Escrito por el enero 11, 2020


La casaquinta de General Pacheco que los y las sobrevivientes reconocieron como el lugar al que fueron llevados a pasar el día durante sus secuestros, pertenecía en 1980 a Raúl Enrique Antonio Peyón, el padre -también marino- del feroz torturador Fernando Enrique Peyón. Los documentos que prueban que la casa operaba como sucursal del terror de la ESMA. Los nuevos testimonios de Ana Testa y Daniel Oviedo, que reconocieron haber estado allí por fotografías, más el aporte de Liliana Pellegrino, Carlos Lordkipanidse, María Eva Basterra, Blanca García de Firpo, Osvaldo Barros y Víctor Basterra, más la fiscal Mercedes Soiza Reilly y el ex integrante de HIJOS, Pablo Iglesias, aportan otro trazo grueso al círculo de la memoria histórica que nunca se termina de cerrar. (Por La Retaguardia)

📝 Texto 👉 Fernando Tebele
🔎 Investigación periodística 👉 Fernando Tebele 👉 María Eugenia Otero
📷 Edición de Fotos documentales 👉 Natalia Bernades
💻 Edición de audios testimoniales 👉 Paulo Giacobbe
Foto de Portada 👉 Aporte histórico de Víctor Basterra, que sacó fotografías desde su cautiverio. Sin esta fotografía, por ejemplo, sería quizás imposible conocer su rostro, ya que al no haber llegado al juicio, no se lo ha registrado fotográficamenente, salvo esta de Basterra.

Noviembre de 1978

Hace pocos días que Liliana Pellegrino fue secuestrada. Está tirada sobre una de las camas del sótano de la ESMA, una especie de recepción del festival del horror cotidiano de ese lugar siniestro al que todavía no dimensiona. La venda en los ojos agudiza el resto de sus sentidos. Por eso puede sentir que alguien se le acerca, primero a través de los pasos; luego por el calor del cuerpo que se le sienta al lado, rodillas contra rodillas.

—Levantate la capucha —dice el captor a su lado.
—No, no quiero.
—Levantate la capucha —ya es una orden.

::::

* **El ejercicio**:
Resume en dos oraciones el fragmento sobre la casaquinta de General Pacheco.

* **Registros de búsqueda de elementos**:
::::

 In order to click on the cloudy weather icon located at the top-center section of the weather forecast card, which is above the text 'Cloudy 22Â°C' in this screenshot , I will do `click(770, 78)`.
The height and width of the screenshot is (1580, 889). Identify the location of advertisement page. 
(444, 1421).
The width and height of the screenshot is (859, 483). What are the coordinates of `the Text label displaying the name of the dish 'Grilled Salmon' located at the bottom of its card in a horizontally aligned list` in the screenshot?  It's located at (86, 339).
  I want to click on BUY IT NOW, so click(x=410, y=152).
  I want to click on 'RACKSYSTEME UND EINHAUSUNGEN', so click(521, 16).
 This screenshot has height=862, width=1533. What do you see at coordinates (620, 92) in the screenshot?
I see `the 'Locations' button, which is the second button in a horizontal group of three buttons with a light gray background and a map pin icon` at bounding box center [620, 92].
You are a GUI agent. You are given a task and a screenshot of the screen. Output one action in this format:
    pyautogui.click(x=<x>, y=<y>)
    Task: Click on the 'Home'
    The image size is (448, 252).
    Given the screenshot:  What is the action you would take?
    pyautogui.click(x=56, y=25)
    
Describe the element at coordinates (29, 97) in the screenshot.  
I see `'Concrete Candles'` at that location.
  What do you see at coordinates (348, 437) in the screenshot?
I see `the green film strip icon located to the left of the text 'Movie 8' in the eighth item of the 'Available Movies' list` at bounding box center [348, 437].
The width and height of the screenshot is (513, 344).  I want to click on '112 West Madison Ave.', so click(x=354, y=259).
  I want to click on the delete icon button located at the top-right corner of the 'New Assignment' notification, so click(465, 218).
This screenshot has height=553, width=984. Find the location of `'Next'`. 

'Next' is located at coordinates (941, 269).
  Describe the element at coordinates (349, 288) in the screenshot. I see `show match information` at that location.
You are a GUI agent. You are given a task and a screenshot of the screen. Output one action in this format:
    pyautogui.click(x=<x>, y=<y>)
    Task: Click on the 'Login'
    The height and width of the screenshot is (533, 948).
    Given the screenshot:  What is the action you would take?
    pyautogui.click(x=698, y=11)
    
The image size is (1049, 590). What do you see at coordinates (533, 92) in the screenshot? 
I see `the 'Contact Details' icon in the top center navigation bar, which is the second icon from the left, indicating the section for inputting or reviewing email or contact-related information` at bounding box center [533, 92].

::::

* **Respuesta**:
La casaquinta de General Pacheco, reconocida por sobrevivientes como el lugar adonde los llevaban a pasar el día durante sus secuestros, pertenecía en 1980 a Raúl Enrique Antonio Peyón, marino y padre del torturador Fernando Enrique Peyón, y hay documentos que prueban que operaba como sucursal del terror de la ESMA. Nuevos testimonios, como los de Ana Testa y Daniel Oviedo, que reconocieron el lugar por fotografías, se suman a otros aportes para sostener la memoria histórica.